E M P A T S E M B I L A N

23.1K 2K 17
                                    

"Bu Hani!" sapa Renata yang langsung berdiri di tempatnya. Renata akan otomatis seperti itu ketika bertemu dengan atasannya, sudah menjadi kebiasaannya di kantor. Sehingga ketika bertemu mereka di luar kantor pun, Renata masih terbawa kebiasaannya. 

Hani tertawa melihat Renata yang tiba-tiba berdiri, lalu Ia mengibaskan tangannya, "Ren, duduk aja. Dan stop panggil aku Ibu kalo di luar kantor. Nanti mereka anggap aku orang tua kalau kamu manggil aku Ibu"

Renjaka yang ikut tertawa melihat sikap Renata kemudian menarik pelan tangan Renata menyuruhnya duduk, kemudian Ia membawa tangan Renata ke atas pangkuannya. Hani yang melihat hal itu tertawa menggoda, "Lagi pacaran ya?" tanya Hani. 
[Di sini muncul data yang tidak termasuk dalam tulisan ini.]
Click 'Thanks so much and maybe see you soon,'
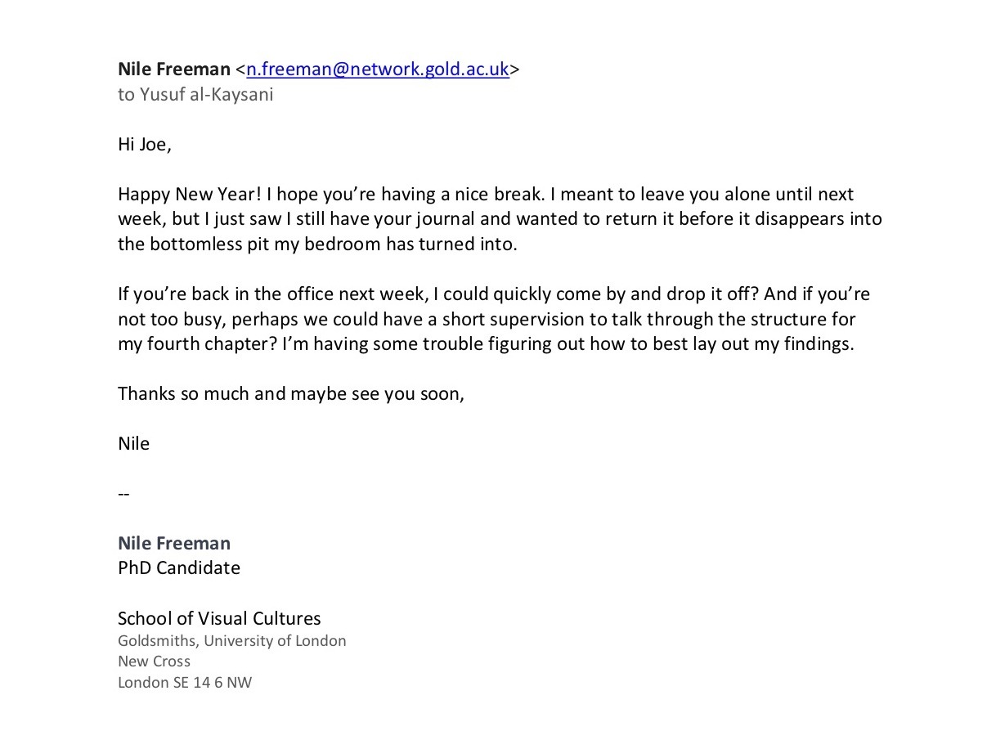 point(291,393)
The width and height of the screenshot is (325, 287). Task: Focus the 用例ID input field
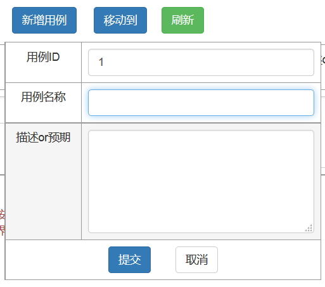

Bukannya segera pergi, Hani yang datang bersama Aji kemudian duduk di kursi di depan Renata dan Renjaka, yang tentu saja langsung mendapat delikan dari Renjaka, sedangkan Renata hanya bisa tertawa lirih, masih gugup karena memikirkan apakah Hani melihat apa yang dilakukannya dengan Renjaka tadi. 

"Kenapa malah pada duduk di sini?" tanya Renjaka.

"Ya abisnya kursi di sini kosong" Aji yang menjawabnya kali ini.

Renjaka menunjuk kursi lain yang masih belum terisi di sekitar mereka, "Itu masih banyak kursi kosongnya. Sana pindah"

"Sombong lo ya, sekarang, mentang-mentang udah ada Renata, ketemu gue kayanya alergi banget. Kemaren-kemaren juga lo sering gangguin gue sama Aji pacaran" Hani berkata dengan wajah yang dibuat tidak suka mendengar usiran Renjaka tadi. 

"Kalian pacaran juga nggak kaya pacaran"

"Emang yang pacaran kaya pacaran itu gimana sih, Ja?" tanya Hani kali ini dengan nada menggoda, kemudian mememperhatikan Renata, membuat gadis itu langsung salah tingkah.

"Kalian lebih ngerti. Udah sana deh, cari kursi kosong"

Hani lalu menggeser Aji untuk berpindah tempat, "Iyee, nih, gue pindah. Selamat pacaran lagi deh kalo gitu. Bye, Ren" Hani melambaikan tangannya pada kedua temannya itu kemudian meninggalkan meja mereka. 

Setelah Hani dan Aji sudah tidak terlihat lagi, Renata berkata lirih pada Renjaka, "Mas, kira-kira Bu Hani liat kita nggak tadi?"

"Liat kita gimana? Ya, liat lah, makanya mereka nyamperin"

"Bukan, maksudnya pas tadi kita... mmm, pas itu tadi..."

Renjaka tertawa melihat kegugupan Renata, "Pas apa sih? Pas ciuman?"

Renata langsung menutup mulut Renjaka, "Ih, nggak usah diomongin"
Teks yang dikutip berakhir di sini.